Omar Bakri Muhammad Fustuq was born in 1958 and is of Syrian and Lebanese origin. He arrived in the United Kingdom in the mid-eighties and was later granted political asylum. There, he became a public figure known for his controversial speeches and statements which regularly attracted media attention.

Exclusion from the United Kingdom

In 2005, Omar Bakri travelled to Lebanon to visit his mother. While he was there, the Home office issued an order excluding him from the United Kingdom on the grounds that his presence “was not conducive to the public good”.

Such an order does not require any crime to be committed and can only be challenged through the Special Immigration Appeals Commission (SIAC), which does not allow the defendant to know the evidence held against him. At the very same time, Omar Bakri was arrested in Lebanon on a request from Syrian authorities to surrender him to the security forces in Syria in relation to non-terrorism related events which occurred in Syria during the 80s.

He was nevertheless released in Lebanon where he resumed his activities as a preacher. There, he would be regularly stopped and taken for interrogation by the security services.

Sentenced to life on torture evidence

In November 2010, armed men shot at his car in attempt to get him to stop. Soon after, black cars surrounded his vehicle and men pointed their weapons at him and his 10-year old son. Omar Bakri was forced into a car and driven away. He then disappeared for four days. He was kept in solitary confinement in a dark room. Threats were made to his wife and children. He was then presented to a military court which had already sentenced him to life in his absence on accusations of attempting to overthrow the Lebanese government. 
Out of four witnesses which were meant to testify against Omar Bakri, only two were brought to the court. They both explained they did not know Omar Bakri and had only accused him under duress. The case against Omar Bakri collapsed and he was released on bail. However, his passport was removed and he would continue to be regularly followed by members of the security services.


House raided

After clashes in Tripoli, the Lebanese authorities organised a crackdown in which 200 people were wanted for arrest. Omar Bakri’s house was stormed on 31 March 2014. His wife was threatened.

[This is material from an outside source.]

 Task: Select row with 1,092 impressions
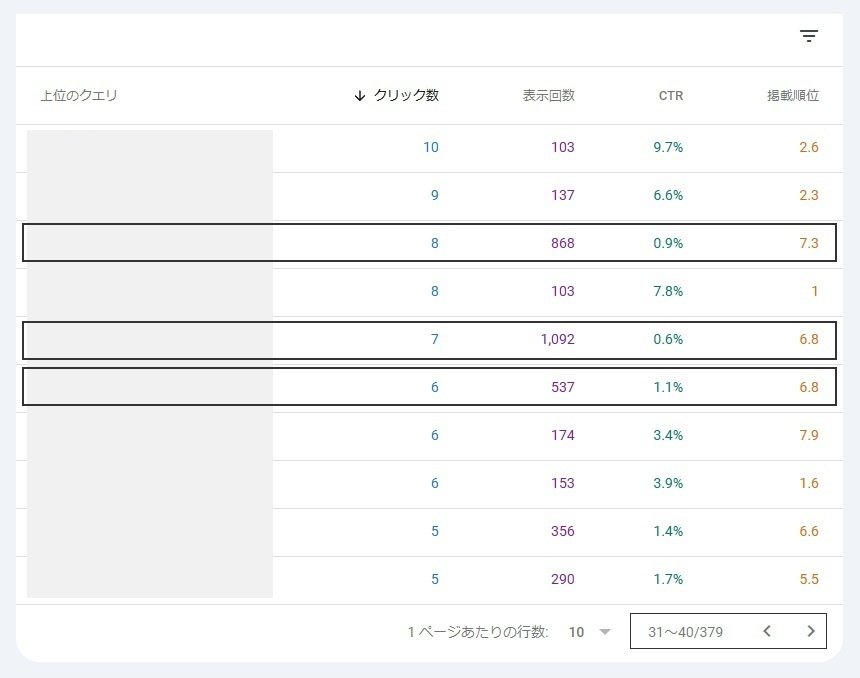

Omar Bakri had left the night before.


On 25 May 2014, he was arrested by the military in a house with his wife and children. Laptops and phones were seized. He was then taken to the interrogation unit in Beirut where he was kept for eight days without access to any legal advice. He was then presented to a military court where he first gained access to a lawyer. He was charged with belonging to terrorist groups and planning to establish his own Islamic state. Military prosecutor Saqr also charged Omar Bakri with “giving religious lessons, which included incitement against the state and the Lebanese Army and encouraging sectarian strife and internal fighting.”

He was also charged with undergoing weapons and explosives training, even though his activities were always restricted to preach. He was also charged with belonging to the “terrorist organizations’ Islamic State of Iraq and Greater Syria and Al-Qaeda and with seeking to establish an Islamic emirate in Lebanon. However, the two organisations are known to have had severe disagreements making it impossible to be a member both.


Relative tortured

Mr Bakri’s, 17 years old, brother in-law was arrested by the military and kept for four days during which time he was interrogated about Omar Bakri’s whereabouts. He was repeatedly kicked and electrocuted. After Omar Bakri’s arrest, another relative went to the prison to visit him and bring him a blanket as well as other items. However, once at the prison, he was pulled in and disappeared.


Fear of torture

On 10 June 2014, he was visited by a relative. He was unable to walk and was visibly in a state of shock. He was not able to give details of his treatment out of fear of reprisals.


Omar Bakri is currently detained in an underground cell in Al Rayaniyeh prison with no light and no ventilation. He is held in solitary confinement in a small cell with rats and cockroaches.  His conditions of detention have caused his health to seriously deteriorate. He has suffered from heart attacks in the past, as well as diabetes, eczema, asthma and high blood pressure, but is not allowed to keep his medication with him. 

He has no means to know when to perform his five obligatory prayers. He is only allowed visits three visits a week, only four minutes each.  His lawyer has not been able to visit him yet and no independent doctor has been allowed to examine him. The charges he faces carry the death penalty.